■ WORK ITEM
Print the listing below in its entirety, character for character.

■ EXTRACTED INFORMATION
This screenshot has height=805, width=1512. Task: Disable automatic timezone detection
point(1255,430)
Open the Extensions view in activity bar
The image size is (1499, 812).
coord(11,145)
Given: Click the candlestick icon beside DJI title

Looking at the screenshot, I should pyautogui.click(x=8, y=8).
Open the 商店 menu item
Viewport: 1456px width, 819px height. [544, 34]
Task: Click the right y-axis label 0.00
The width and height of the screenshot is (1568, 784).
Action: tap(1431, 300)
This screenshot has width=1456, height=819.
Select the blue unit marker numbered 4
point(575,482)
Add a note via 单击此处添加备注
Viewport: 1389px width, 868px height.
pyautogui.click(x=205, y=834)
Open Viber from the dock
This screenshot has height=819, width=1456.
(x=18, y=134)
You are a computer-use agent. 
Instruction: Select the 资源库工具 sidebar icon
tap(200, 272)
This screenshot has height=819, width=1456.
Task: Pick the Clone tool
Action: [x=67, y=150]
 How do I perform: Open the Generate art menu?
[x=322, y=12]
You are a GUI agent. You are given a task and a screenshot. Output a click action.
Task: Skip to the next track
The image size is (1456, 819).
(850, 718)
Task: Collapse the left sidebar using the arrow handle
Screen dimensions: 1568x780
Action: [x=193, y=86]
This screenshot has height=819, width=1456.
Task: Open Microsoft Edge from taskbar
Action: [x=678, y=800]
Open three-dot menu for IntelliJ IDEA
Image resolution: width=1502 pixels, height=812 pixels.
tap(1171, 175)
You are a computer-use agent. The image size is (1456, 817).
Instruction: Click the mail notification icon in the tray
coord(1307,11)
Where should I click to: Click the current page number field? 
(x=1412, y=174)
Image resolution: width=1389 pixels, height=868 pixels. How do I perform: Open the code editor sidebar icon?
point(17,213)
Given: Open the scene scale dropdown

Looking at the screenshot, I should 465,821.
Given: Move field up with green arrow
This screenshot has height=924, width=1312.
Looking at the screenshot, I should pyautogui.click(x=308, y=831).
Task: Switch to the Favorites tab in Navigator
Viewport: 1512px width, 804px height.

■ REPLY
This screenshot has height=805, width=1512. Task: Disable automatic timezone detection
point(1255,430)
Open the Extensions view in activity bar
The image size is (1499, 812).
coord(11,145)
Given: Click the candlestick icon beside DJI title

Looking at the screenshot, I should pyautogui.click(x=8, y=8).
Open the 商店 menu item
Viewport: 1456px width, 819px height. [544, 34]
Task: Click the right y-axis label 0.00
The width and height of the screenshot is (1568, 784).
Action: tap(1431, 300)
This screenshot has width=1456, height=819.
Select the blue unit marker numbered 4
point(575,482)
Add a note via 单击此处添加备注
Viewport: 1389px width, 868px height.
pyautogui.click(x=205, y=834)
Open Viber from the dock
This screenshot has height=819, width=1456.
(x=18, y=134)
You are a computer-use agent. 
Instruction: Select the 资源库工具 sidebar icon
tap(200, 272)
This screenshot has height=819, width=1456.
Task: Pick the Clone tool
Action: [x=67, y=150]
 How do I perform: Open the Generate art menu?
[x=322, y=12]
You are a GUI agent. You are given a task and a screenshot. Output a click action.
Task: Skip to the next track
The image size is (1456, 819).
(850, 718)
Task: Collapse the left sidebar using the arrow handle
Screen dimensions: 1568x780
Action: [x=193, y=86]
This screenshot has height=819, width=1456.
Task: Open Microsoft Edge from taskbar
Action: [x=678, y=800]
Open three-dot menu for IntelliJ IDEA
Image resolution: width=1502 pixels, height=812 pixels.
tap(1171, 175)
You are a computer-use agent. The image size is (1456, 817).
Instruction: Click the mail notification icon in the tray
coord(1307,11)
Where should I click to: Click the current page number field? 
(x=1412, y=174)
Image resolution: width=1389 pixels, height=868 pixels. How do I perform: Open the code editor sidebar icon?
point(17,213)
Given: Open the scene scale dropdown

Looking at the screenshot, I should 465,821.
Given: Move field up with green arrow
This screenshot has height=924, width=1312.
Looking at the screenshot, I should pyautogui.click(x=308, y=831).
Task: Switch to the Favorites tab in Navigator
Viewport: 1512px width, 804px height.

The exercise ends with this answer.